Two pharmaceutical companies plan to restart production of a decades-old malaria drug following research that suggests it may help to combat the new coronavirus COVID-19.
The United States government has focused on testing the drug and developing it in response to the coronavirus pandemic.
Mylan (MYL) and Teva Pharmaceuticals (TEVA) plan to kickstart production of hydroxychloroquine, which is also approved for treating lupus or rheumatoid arthritis. The medicine has been prescribed sparingly, mostly to travellers, and was in short supply this month, according to the American Society of Health-System Pharmacists, which counted a handful of manufacturers that were not shipping tablets.

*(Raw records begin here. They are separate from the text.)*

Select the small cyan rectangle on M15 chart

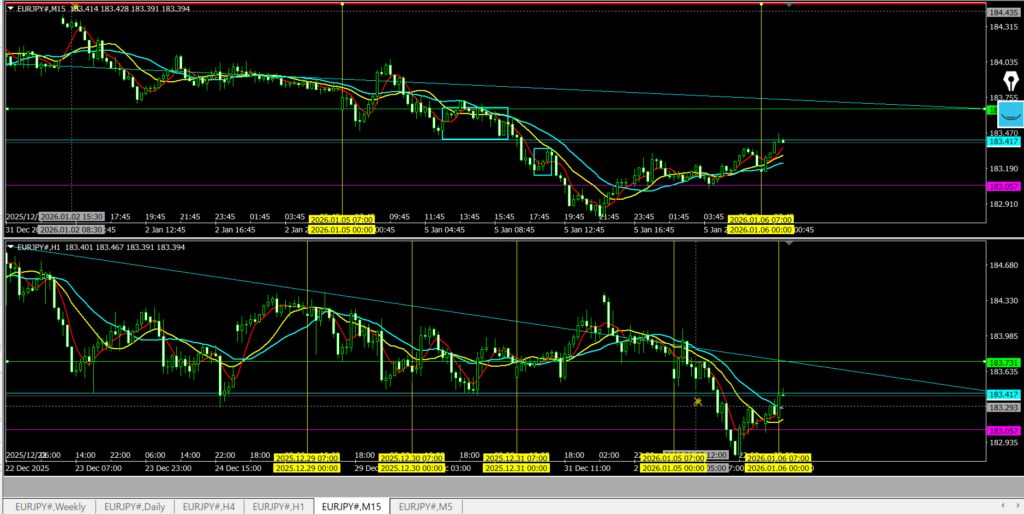(x=543, y=161)
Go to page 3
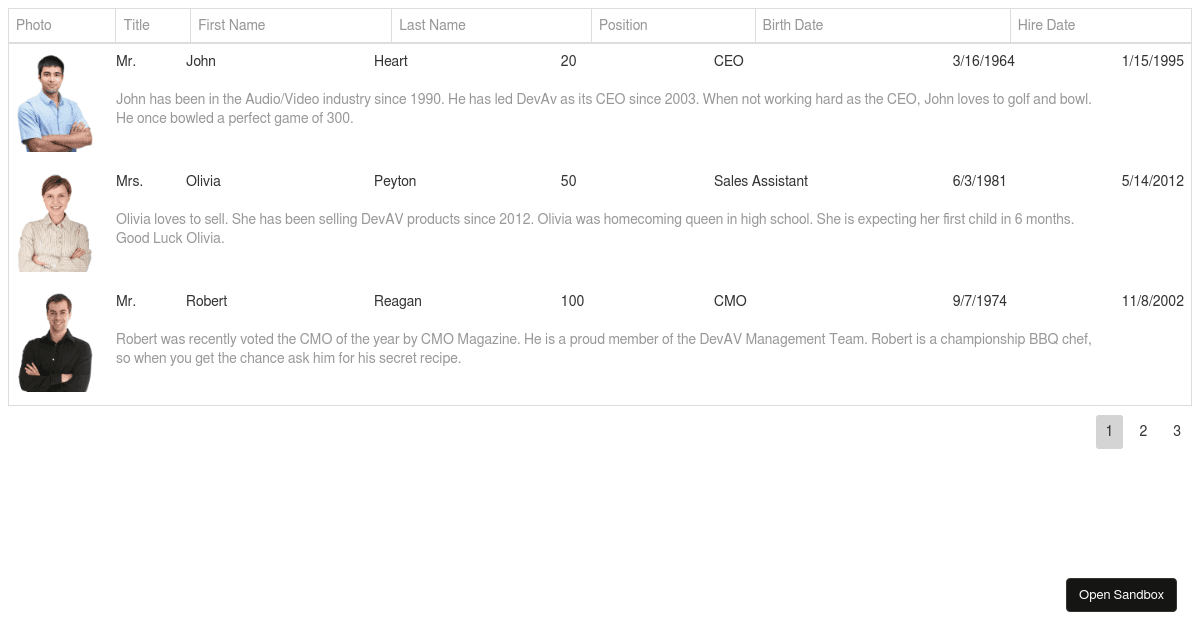The image size is (1200, 630). [1177, 431]
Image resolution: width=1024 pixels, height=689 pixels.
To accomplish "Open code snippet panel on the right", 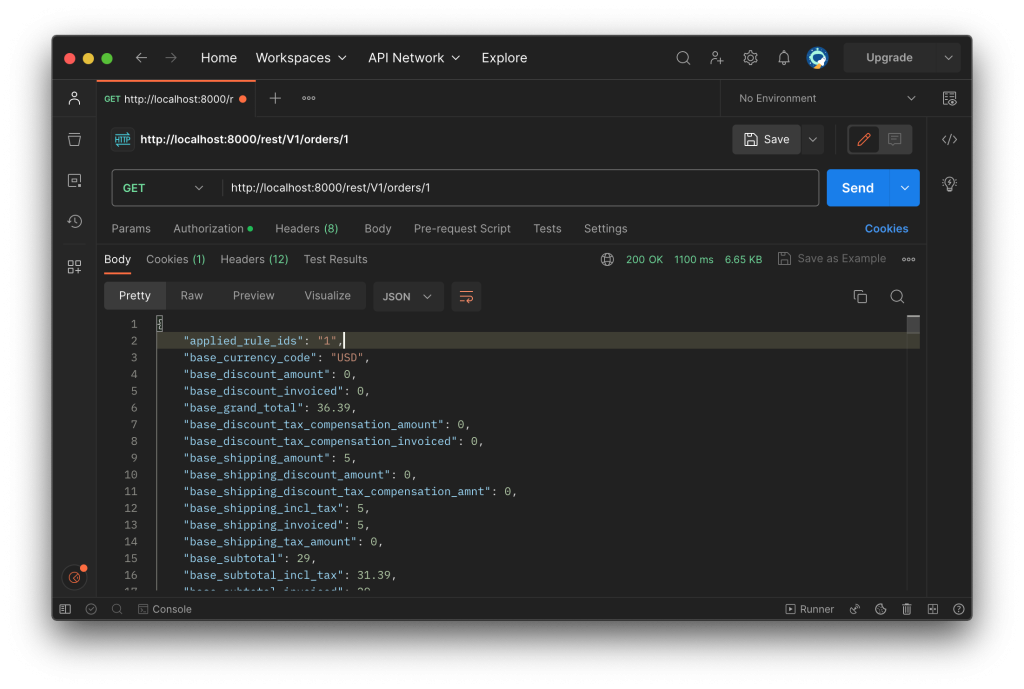I will [x=948, y=139].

More than a dozen generic drugmakers, including Teva Pharmaceutical Industries Ltd., Mylan NV and Novartis AG’s Sandoz unit, manufacture chloroquine, also called hydroxychloroquine. It comes with few major known side effects, is relatively inexpensive and is widely used around the world. China has been testing it as well.
Reportedly some doctors in the US have been prescribing the medicine after several studies have indicated a promise of a response against Covid-19. This has prompted the Trump administration to act quickly to discover if the drug and a closely related medicine chloroquine can help to halt the spread of the virus.
Mylan plans to restart production of hydroxychloroquine tablets at a West Virginia facility to meet “potential” increased demand and is looking to begin manufacturing outside the US in the coming weeks, the company has said. Mylan noted that the World Health Organisation has listed the drug as being under investigation for combating the coronavirus.
The pharmaceutical company anticipates supplying the pills by mid-April, based on existing supplies of the active pharmaceutical ingredient, and the boosting production to provide 50 million tablets and potentially treat a total of more than 1.5 million patients. The potential use of this medicine for Covid-19 related treatment is pending additional FDA and other regulatory body guidance, the company added.